### Supplied records
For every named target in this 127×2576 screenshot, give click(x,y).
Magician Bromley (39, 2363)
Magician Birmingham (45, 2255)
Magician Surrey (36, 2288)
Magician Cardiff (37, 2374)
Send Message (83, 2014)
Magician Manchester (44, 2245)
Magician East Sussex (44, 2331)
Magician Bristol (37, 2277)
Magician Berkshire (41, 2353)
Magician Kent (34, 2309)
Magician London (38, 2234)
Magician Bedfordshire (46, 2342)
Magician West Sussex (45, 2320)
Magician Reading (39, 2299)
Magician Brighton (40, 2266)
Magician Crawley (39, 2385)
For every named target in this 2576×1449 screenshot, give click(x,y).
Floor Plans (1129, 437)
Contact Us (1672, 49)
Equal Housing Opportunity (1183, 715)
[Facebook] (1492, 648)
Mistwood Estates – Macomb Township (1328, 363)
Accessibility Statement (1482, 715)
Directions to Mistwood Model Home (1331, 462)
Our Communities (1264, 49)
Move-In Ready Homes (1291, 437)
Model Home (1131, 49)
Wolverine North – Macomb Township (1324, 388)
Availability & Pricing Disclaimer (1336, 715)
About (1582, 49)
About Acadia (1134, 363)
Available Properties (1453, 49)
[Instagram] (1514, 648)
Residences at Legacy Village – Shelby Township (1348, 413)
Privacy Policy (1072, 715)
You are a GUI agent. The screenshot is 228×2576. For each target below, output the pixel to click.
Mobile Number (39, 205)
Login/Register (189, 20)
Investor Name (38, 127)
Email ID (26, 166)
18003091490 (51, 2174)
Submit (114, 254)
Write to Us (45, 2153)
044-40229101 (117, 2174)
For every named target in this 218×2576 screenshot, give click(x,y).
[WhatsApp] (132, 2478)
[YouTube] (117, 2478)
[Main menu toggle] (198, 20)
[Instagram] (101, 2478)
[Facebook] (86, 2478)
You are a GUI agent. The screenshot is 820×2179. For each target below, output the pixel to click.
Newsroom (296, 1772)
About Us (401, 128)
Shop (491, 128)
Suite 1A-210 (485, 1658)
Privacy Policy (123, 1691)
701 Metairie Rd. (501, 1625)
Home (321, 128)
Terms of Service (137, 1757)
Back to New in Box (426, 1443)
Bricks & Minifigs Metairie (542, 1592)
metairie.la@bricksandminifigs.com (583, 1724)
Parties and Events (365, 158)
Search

### Task instructions
Starting at the line with "Bricks & Minifigs Metairie (542, 1592)", copy every line down to the last one above, exactly as written and with nothing else.

### Solution
Bricks & Minifigs Metairie (542, 1592)
metairie.la@bricksandminifigs.com (583, 1724)
Parties and Events (365, 158)
Search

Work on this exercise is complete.